Sarkozy’s defence of his country’s mores was a stark contrast to the cultural cannibalism across the Channel where a 19-year-old student at Cambridge University went into hiding earlier this month after publishing an offensive cartoon of the Muslim prophet in a special edition of a student magazine on religious satire. The student is facing the prospect of disciplinary action by university authorities.

Whether you’re with Sarkozy or the Cambridge authorities on this, two things are pretty clear. No right, whether group or individual, is absolute or unconditional. Even the right to life is qualified: think abortion, killing in war or self-defence. So assertions that a prisoner has some right to be given halal meat in jail - as child sex offender Sharif Mahommed claimed and won in a Queensland court recently - is just as much poppycock as saying that in Western societies Mormons have an inalienable right to polygamy or Muslims have a right to practise female circumcision. Societies can, do and should set limits and conditions on alleged rights.

The second certainty flows from the first. Fuelled by the human rights industry, requests for accommodation are framed as rights. And because what is often claimed as a right is really no more than an individual society deciding to accommodate requests from minorities, these are essentially political, not legal, questions. Whether a municipality should pay for a women’s-only swimming pool so Muslim women are not forced to share the water with lubricious males should be decided by elected representatives of the people, not by judges.

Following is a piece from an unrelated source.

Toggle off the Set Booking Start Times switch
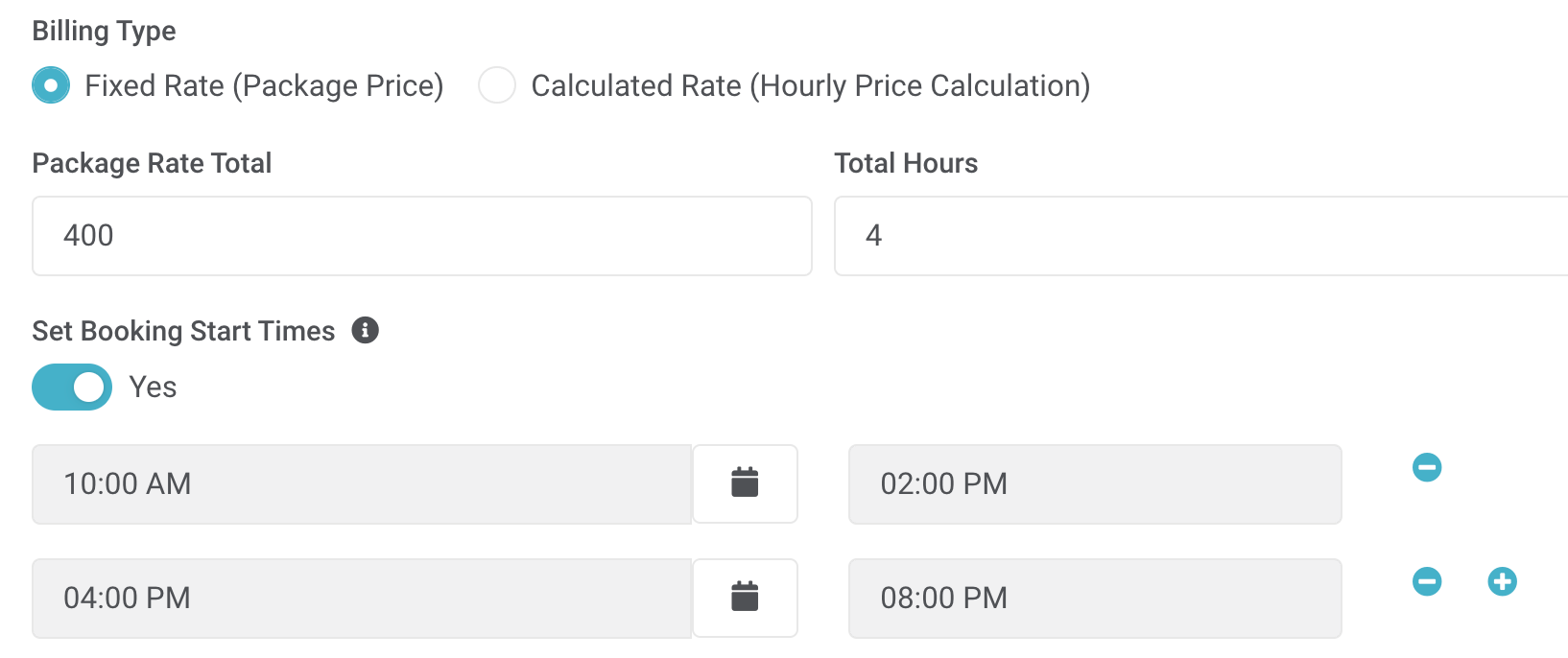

Instead, the courts get to play umpire. Last week, the head teacher of a high-achieving grammar school in Birminghamshire was dragged into court for not allowing one of her students to wear the full-face veil - or niqab - in the classroom. The school policy allows girls to wear the hijab - or head scarf - but drew the line at the niqab.

Lawyers would have us believe these are legal questions only their learned friends on the bench can determine. It’s nothing more than a naked grab for power and a belief that their views on these matters are more educated than the great unwashed. At the hands of the legal profession and a zealous human rights industry, terms such as human rights and discrimination have fast fallen into disrepute.

Lawyers may be consciously or unconsciously blind to the dilemma. But the upshot is clear enough: accommodating minority demands for special group rights that conflict with liberal democracies is nothing short of cannibalisation of Western culture.